## List of tasks
a) Sum up the article on diaper-free child-rearing in two sentences.
b) Print the stretch of the article on diaper-free child-rearing from "Shapiro, who is" through "between parked cars.".
c) List every person mentioned by name in the article on diaper-free child-rearing.

## Selected text
NEW YORK — When Jada Shapiro decided to raise her daughter from birth without diapers, for the most part, not everyone was amused. Shapiro scattered little bowls around the house to catch her daughter’s offerings, and her sister insisted that she use a big, dark marker to mark the bowls so that they could never find their way back to the kitchen.
“My sister wasn’t a huge fan,” she said.
But “elimination communication,” as the diaper-free method of child-rearing is called, is finding an audience in the hipper precincts of New York City.
Shapiro, who is a doula, a birth and child-rearing coach, says it is practically now a job qualification to at least be able to offer diaper-free training as an option to clients. Caribou Baby, an “eco-friendly maternity, baby and lifestyle store,” has been drawing capacity crowds to its diaper-free “Meetups,” where parents exchange tips like how to get a baby to urinate on the street between parked cars.
Parents are drawn to the method as a way of preserving the environment from the ravages of disposable diapers, as well as reducing the laundering of cloth diapers and preventing diaper rash.
“I think for a lot of parents, the motivation is just to be more in tune with what their kids’ needs are,” said Adriane Stare, proprietor of Caribou Baby and a diaper-free mother.
Stare said she “E.C.’d” her oldest son, Damien, who is now almost 4, and is doing it again with her second boy, Loren, who is almost 4 months old. Stare watched for cues that meant her baby needed to go to the bathroom or was going to the bathroom, like a certain cry or squirming or a grimace. Then, she began associating those cues with her own noises, like “sss,” or grunting. After a while she could make those noises — the elimination communication — to the baby while holding him over the toilet or the sink for perhaps 20 seconds, and he would go to the bathroom on command or refuse if he was not ready.
There are misses, she admits, but even cleaning up a small mess on the floor is easier, she says, than laundering diapers.
The diaper-free mothers said it was rare for their babies to go without diapers 100 percent of the time. They usually put them on at nighttime and for trips to stores, restaurants and the like. But their children often have been weaned of their diapers by 18 months.
Asked whether the practice was a health hazard, Jean Weinberg, a spokeswoman for the New York City health department said: “Really the only infectious disease problem at hand has to do with hand washing. Otherwise, it’s just a general sanitation issue.”
Shapiro, a founder of Birth Day Presence, a childbirth education studio in Park Slope and SoHo, said most clients laughed when they heard about elimination communication, but one or two in every group signed up. At three weeks, her daughter could hold her bowel movements until she was put over the bowl, she said.
“I have absolutely been at parties and witnessed people putting their baby over the sink,” she said. One client took her baby and her bowl to a party, held her naked baby over the bowl, “and she just did it at this person’s party in the corner, but obviously they were close friends,” Shapiro said.
Still, even the most ardent practitioners observe some limits. “I don’t think you can walk down Fifth Avenue and just let your baby poop on the sidewalk,” she said.

## Study material
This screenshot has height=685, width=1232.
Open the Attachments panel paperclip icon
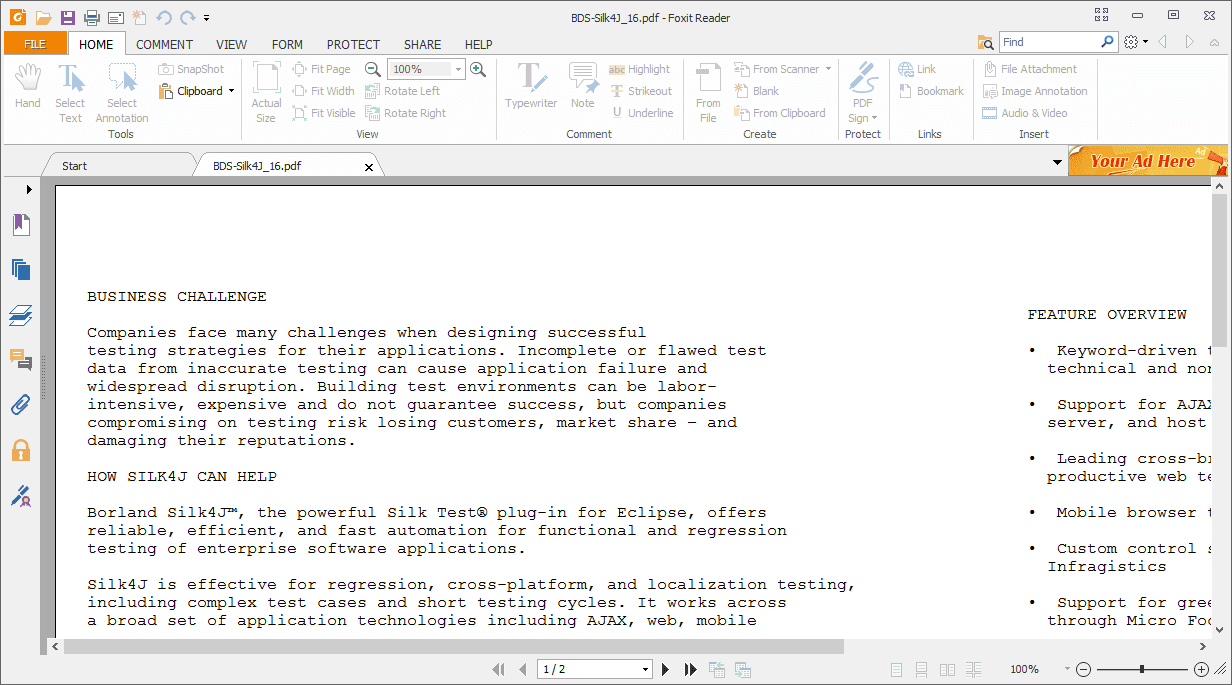[21, 404]
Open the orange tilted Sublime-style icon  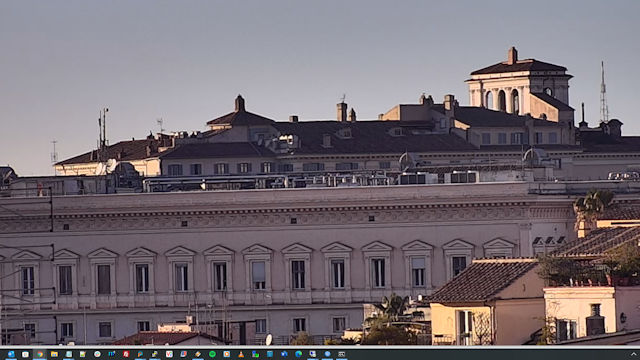(x=198, y=354)
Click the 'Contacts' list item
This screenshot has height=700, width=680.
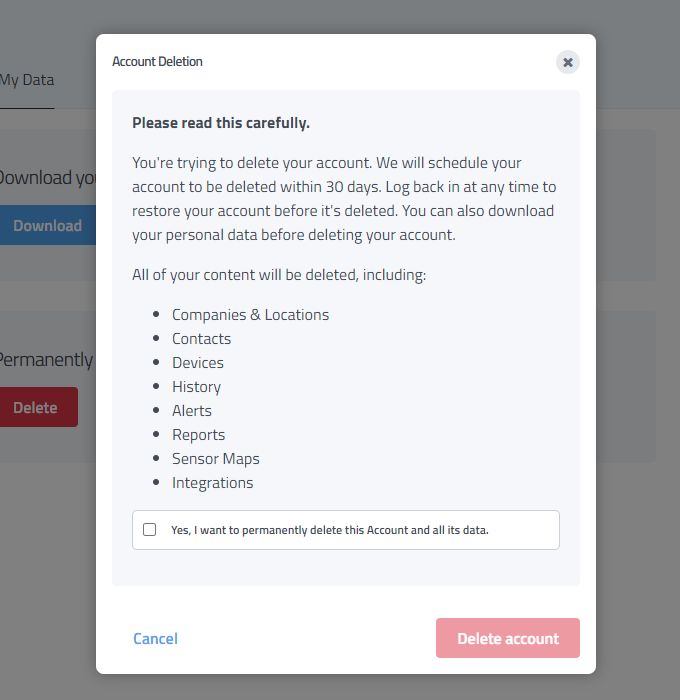coord(201,339)
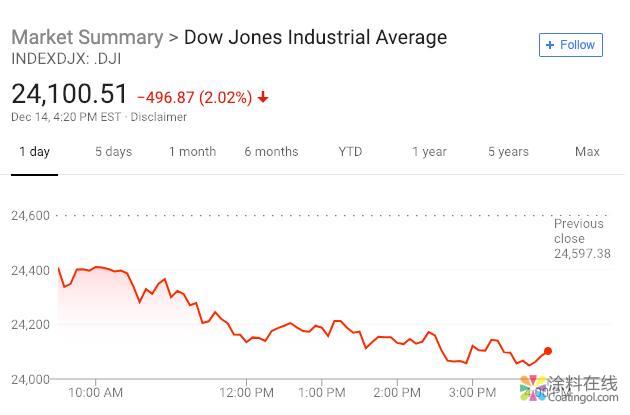The height and width of the screenshot is (415, 630).
Task: Open the Disclaimer link
Action: point(159,117)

## Answers by task
a) Some parents in New York City are raising babies mostly without diapers through a method called "elimination communication," in which they watch for a baby's cues and hold the baby over a toilet, sink or bowl. Parents are drawn to it to protect the environment, cut down on laundering cloth diapers, prevent diaper rash and be more in tune with their kids' needs, and a city health department spokeswoman said the main concern is hand washing.

b)
Shapiro, who is a doula, a birth and child-rearing coach, says it is practically now a job qualification to at least be able to offer diaper-free training as an option to clients. Caribou Baby, an “eco-friendly maternity, baby and lifestyle store,” has been drawing capacity crowds to its diaper-free “Meetups,” where parents exchange tips like how to get a baby to urinate on the street between parked cars.

c)
Jada Shapiro
Adriane Stare
Damien
Loren
Jean Weinberg